* start Records for the exercise *

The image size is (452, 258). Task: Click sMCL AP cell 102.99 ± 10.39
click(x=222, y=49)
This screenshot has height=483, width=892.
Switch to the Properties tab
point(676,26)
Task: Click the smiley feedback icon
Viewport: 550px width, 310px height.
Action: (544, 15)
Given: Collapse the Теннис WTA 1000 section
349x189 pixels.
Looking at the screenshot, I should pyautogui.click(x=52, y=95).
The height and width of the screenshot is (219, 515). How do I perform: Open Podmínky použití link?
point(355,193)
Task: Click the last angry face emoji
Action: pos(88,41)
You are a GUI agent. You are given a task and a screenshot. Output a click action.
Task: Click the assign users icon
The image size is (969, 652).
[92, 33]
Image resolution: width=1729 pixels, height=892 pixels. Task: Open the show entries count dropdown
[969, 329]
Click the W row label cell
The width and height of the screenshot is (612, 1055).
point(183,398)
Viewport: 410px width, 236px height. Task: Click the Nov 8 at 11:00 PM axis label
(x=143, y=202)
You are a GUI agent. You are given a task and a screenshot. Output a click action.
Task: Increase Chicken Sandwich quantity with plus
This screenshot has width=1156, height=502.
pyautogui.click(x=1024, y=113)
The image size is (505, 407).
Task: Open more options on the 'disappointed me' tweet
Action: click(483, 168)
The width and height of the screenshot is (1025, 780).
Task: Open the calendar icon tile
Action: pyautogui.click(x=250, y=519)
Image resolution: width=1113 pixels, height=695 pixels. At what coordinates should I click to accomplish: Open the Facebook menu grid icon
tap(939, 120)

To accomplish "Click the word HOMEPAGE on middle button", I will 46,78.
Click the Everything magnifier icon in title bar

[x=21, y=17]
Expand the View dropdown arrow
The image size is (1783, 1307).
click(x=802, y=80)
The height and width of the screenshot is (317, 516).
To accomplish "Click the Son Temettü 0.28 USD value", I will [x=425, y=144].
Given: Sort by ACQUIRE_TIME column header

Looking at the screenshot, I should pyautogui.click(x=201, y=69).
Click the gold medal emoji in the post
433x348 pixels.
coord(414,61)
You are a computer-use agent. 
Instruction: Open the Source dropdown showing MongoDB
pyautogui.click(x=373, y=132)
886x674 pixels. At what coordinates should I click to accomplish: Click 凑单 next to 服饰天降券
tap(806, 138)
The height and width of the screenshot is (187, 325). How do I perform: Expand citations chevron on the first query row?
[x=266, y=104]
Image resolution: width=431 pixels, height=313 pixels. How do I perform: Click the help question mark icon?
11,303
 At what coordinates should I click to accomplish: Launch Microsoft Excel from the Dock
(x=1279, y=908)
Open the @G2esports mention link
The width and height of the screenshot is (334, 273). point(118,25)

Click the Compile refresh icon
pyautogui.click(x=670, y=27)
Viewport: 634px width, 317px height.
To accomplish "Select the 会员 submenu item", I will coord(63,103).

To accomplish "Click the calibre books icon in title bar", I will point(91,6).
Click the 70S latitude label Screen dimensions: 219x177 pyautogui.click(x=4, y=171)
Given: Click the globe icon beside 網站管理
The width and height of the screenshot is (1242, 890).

* end Records for the exercise *

> **Task**
Rewrite the rows from the start through the line containing "Action: pos(88,41)", with "Properties tab" replaced by "Settings tab" and everything else left unchanged.

> **Solved problem**
The image size is (452, 258). Task: Click sMCL AP cell 102.99 ± 10.39
click(x=222, y=49)
This screenshot has height=483, width=892.
Switch to the Settings tab
point(676,26)
Task: Click the smiley feedback icon
Viewport: 550px width, 310px height.
Action: (544, 15)
Given: Collapse the Теннис WTA 1000 section
349x189 pixels.
Looking at the screenshot, I should pyautogui.click(x=52, y=95).
The height and width of the screenshot is (219, 515). How do I perform: Open Podmínky použití link?
point(355,193)
Task: Click the last angry face emoji
Action: pos(88,41)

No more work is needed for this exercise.